Non-Equilibrium Thermal Transport from Surface–Gas Interaction under Quantum Statistical Constraints

We theoretically investigate non-equilibrium thermal transport phenomena at gas–solid interfaces, where gas molecules interact with a phonon-active wall surface characterized by Bose–Einstein statistics and finite adsorption potential. In such systems, molecules are selectively re-emitted with higher energies in the normal direction, leading to an effectively elevated temperature—an effect we term the "Izumi effect". Furthermore, when geometric constraints induce anisotropic re-emission, orthogonal directions exhibit preferential relaxation to lower-energy components, resulting in effective cooling; we refer to this as angle-selective heat conduction (ASHeC). These coupled effects are analytically described using an energy transfer model, revealing a clear violation of the ergodic hypothesis due to directionally biased state-space sampling induced by surface interactions.
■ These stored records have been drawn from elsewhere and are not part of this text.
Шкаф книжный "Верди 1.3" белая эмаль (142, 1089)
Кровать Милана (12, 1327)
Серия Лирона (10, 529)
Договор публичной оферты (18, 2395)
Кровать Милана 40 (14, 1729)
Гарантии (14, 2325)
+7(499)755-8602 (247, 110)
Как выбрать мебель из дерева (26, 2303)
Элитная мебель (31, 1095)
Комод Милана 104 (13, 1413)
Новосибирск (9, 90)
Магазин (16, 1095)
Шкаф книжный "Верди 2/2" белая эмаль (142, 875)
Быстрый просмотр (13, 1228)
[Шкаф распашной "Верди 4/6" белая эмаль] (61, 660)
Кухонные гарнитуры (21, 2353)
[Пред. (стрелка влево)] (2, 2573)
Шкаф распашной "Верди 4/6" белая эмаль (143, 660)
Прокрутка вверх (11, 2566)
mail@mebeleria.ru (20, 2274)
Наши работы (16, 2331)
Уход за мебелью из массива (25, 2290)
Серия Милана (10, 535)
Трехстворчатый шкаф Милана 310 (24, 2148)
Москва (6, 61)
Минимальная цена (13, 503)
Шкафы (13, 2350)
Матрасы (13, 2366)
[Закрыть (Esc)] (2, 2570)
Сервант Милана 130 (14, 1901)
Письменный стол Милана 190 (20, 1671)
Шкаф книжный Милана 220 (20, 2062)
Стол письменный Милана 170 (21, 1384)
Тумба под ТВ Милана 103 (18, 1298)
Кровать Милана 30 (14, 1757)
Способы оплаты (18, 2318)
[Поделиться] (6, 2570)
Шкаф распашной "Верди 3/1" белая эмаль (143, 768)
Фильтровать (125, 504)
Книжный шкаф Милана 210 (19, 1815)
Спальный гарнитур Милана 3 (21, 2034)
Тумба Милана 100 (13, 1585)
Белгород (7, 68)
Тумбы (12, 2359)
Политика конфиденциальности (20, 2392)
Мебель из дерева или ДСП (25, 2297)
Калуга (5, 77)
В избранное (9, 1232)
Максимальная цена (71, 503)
Conventional theoretical frameworks fail to predict such heating phenomena, as they often neglect inelastic adsorption–reemission processes and the quantum statistical nature of phonons. This mechanism shares conceptual similarities with the "ghost effect" in rarefied gas dynamics, wherein non-equilibrium boundary conditions can drive macroscopic transport even under isothermal conditions. (see Sone, Molecular Gas Dynamics, Chapter 10, pp. 449–480)